Extract from the entries below, exactly as given, only the lines from the line containing "Entertainment and Night Life (163, 488)" to the line containing "Experiences: ★★★★ (4) (677, 488)", both lines included.

*** Opening of Information supplied ***

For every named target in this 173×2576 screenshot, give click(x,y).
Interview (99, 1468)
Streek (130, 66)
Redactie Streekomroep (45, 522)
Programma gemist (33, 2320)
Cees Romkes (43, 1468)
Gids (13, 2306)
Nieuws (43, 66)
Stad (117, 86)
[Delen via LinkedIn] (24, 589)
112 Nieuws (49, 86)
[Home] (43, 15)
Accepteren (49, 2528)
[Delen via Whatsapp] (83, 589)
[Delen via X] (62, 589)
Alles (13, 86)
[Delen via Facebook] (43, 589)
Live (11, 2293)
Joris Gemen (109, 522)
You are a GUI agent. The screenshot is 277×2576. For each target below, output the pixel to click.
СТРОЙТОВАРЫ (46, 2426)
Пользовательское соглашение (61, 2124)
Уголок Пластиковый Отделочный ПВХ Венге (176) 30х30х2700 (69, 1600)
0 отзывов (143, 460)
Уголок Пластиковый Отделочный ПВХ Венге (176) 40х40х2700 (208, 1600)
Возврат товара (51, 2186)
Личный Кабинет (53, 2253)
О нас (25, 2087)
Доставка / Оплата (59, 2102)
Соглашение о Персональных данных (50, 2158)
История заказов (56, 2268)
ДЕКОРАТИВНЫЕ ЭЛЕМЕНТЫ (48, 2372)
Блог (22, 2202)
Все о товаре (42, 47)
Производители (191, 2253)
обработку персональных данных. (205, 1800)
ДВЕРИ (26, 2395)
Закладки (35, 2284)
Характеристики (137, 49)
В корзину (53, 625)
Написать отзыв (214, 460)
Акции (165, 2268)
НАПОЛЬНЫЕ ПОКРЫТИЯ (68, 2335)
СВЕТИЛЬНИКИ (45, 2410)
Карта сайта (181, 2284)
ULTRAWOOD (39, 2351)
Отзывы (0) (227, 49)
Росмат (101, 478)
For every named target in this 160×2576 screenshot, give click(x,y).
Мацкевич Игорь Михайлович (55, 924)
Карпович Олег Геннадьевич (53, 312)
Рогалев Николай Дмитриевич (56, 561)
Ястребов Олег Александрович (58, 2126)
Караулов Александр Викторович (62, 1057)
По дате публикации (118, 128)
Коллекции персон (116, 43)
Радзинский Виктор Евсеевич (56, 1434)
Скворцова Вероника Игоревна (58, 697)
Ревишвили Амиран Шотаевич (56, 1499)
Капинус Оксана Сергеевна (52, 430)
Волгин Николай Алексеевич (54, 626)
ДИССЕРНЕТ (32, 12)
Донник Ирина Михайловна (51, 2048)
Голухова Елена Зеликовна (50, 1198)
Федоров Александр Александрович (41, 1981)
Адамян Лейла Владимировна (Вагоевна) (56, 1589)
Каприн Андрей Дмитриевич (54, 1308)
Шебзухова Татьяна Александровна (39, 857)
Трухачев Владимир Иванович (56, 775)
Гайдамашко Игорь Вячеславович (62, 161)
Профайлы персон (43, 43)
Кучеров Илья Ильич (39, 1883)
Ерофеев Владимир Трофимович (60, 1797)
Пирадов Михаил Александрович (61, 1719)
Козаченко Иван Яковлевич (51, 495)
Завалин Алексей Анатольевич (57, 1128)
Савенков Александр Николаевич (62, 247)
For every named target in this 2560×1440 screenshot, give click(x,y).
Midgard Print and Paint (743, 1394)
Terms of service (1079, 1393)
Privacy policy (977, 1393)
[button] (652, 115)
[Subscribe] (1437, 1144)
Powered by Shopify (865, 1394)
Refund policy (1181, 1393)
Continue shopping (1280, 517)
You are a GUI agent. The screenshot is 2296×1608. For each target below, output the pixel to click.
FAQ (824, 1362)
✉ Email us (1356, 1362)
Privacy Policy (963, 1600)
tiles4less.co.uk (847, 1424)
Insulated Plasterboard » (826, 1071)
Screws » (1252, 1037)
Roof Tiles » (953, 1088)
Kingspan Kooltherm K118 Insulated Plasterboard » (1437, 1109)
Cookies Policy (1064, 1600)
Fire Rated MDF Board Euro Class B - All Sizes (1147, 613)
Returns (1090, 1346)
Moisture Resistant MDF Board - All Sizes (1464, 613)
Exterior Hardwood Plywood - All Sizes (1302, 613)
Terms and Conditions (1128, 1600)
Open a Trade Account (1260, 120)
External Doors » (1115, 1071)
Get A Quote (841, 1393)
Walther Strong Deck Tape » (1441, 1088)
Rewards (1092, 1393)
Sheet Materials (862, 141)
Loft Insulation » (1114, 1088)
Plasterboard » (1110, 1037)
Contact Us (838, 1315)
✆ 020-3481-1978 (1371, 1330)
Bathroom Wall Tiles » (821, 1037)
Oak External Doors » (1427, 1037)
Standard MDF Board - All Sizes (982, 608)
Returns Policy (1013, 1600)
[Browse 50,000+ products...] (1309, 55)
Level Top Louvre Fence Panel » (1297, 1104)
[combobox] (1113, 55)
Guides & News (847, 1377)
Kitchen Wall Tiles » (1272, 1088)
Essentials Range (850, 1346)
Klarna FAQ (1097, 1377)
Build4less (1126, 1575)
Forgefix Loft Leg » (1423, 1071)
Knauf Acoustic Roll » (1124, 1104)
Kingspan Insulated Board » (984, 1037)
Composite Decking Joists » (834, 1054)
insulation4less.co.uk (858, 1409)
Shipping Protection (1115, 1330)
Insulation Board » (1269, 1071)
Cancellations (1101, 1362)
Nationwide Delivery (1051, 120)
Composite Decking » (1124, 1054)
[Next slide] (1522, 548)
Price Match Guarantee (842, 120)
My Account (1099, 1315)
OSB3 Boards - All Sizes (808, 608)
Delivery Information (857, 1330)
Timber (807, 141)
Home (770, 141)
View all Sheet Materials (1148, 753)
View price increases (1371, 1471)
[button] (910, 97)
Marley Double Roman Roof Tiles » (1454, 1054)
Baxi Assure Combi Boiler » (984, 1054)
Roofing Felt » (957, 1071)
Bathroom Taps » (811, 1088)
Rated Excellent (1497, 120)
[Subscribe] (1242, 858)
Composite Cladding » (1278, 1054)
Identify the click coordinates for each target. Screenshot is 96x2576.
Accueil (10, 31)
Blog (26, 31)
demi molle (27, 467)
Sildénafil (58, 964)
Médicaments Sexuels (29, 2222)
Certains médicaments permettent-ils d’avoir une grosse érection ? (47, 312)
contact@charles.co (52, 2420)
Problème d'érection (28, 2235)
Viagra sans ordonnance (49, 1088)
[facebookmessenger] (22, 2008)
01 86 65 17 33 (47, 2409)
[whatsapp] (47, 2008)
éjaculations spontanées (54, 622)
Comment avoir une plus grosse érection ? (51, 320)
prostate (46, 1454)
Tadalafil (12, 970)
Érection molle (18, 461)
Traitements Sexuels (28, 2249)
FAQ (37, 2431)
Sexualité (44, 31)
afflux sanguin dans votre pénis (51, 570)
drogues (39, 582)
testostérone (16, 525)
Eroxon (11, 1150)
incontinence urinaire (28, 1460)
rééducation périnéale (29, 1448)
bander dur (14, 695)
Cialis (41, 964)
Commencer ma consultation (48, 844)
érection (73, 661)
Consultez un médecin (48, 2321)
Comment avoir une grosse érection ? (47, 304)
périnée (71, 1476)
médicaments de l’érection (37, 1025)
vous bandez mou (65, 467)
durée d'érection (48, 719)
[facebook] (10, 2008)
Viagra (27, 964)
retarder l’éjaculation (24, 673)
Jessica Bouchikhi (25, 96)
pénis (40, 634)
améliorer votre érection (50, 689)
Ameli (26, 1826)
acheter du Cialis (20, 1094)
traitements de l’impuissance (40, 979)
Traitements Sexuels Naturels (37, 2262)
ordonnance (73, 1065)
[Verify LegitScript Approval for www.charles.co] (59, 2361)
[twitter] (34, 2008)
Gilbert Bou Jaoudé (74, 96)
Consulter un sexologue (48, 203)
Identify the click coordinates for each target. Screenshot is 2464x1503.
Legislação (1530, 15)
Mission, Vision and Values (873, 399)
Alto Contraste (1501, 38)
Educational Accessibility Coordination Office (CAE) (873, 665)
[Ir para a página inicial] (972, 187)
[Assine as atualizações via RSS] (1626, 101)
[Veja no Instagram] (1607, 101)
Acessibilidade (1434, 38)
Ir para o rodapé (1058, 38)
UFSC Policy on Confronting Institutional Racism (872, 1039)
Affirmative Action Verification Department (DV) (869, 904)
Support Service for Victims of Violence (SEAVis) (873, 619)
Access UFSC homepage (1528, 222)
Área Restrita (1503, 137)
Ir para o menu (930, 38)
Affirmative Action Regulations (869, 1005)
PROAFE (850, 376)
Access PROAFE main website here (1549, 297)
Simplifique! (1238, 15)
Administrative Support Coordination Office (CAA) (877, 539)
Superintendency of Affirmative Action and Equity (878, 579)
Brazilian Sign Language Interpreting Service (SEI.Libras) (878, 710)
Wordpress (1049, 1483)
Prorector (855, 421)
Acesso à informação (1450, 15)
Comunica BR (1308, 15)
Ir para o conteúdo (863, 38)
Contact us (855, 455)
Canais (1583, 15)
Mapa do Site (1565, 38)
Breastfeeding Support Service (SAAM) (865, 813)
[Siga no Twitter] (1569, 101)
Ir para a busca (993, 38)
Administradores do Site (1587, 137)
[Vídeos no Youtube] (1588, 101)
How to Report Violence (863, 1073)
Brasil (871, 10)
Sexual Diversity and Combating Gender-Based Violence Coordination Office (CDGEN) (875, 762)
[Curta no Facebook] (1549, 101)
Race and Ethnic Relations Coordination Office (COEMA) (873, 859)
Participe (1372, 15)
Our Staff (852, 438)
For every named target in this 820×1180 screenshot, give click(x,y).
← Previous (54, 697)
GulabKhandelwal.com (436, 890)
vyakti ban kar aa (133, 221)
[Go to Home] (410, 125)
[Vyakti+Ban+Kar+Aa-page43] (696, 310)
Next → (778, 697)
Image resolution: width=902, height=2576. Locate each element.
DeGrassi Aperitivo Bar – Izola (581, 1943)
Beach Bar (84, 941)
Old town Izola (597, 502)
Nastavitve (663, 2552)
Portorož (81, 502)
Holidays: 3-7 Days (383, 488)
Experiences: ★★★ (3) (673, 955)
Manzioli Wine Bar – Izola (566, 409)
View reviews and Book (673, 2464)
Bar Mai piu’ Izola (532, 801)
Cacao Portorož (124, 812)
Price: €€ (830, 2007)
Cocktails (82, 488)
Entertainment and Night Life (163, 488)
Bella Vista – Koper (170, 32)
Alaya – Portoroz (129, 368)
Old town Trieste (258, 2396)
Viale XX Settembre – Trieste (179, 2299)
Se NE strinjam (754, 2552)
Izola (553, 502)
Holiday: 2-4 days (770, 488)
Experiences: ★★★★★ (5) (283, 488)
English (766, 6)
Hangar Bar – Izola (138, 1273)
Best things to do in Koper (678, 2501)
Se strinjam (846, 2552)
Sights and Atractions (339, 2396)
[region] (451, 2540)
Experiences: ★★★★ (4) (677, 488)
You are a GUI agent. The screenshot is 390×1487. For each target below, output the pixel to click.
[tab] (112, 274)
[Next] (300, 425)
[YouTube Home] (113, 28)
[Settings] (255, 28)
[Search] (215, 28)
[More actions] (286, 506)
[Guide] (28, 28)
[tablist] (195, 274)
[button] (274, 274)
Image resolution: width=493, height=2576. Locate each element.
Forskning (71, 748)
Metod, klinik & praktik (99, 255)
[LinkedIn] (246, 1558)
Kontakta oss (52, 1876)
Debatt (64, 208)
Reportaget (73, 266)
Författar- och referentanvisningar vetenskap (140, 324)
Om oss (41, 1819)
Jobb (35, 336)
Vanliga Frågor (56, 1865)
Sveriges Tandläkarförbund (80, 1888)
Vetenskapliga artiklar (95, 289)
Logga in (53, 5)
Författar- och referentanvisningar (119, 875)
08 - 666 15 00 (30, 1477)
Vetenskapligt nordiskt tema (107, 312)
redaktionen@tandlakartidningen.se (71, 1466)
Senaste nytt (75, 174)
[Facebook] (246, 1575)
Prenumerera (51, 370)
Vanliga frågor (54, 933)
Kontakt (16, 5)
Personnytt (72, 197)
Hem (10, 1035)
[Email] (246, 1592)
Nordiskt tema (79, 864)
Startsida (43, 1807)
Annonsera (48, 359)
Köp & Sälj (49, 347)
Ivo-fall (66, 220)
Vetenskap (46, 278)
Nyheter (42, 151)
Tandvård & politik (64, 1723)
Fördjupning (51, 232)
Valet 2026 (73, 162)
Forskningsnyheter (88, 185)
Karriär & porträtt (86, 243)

*** Close of Information supplied ***

### Written answer
Entertainment and Night Life (163, 488)
Bella Vista – Koper (170, 32)
Alaya – Portoroz (129, 368)
Old town Trieste (258, 2396)
Viale XX Settembre – Trieste (179, 2299)
Se NE strinjam (754, 2552)
Izola (553, 502)
Holiday: 2-4 days (770, 488)
Experiences: ★★★★★ (5) (283, 488)
English (766, 6)
Hangar Bar – Izola (138, 1273)
Best things to do in Koper (678, 2501)
Se strinjam (846, 2552)
Sights and Atractions (339, 2396)
[region] (451, 2540)
Experiences: ★★★★ (4) (677, 488)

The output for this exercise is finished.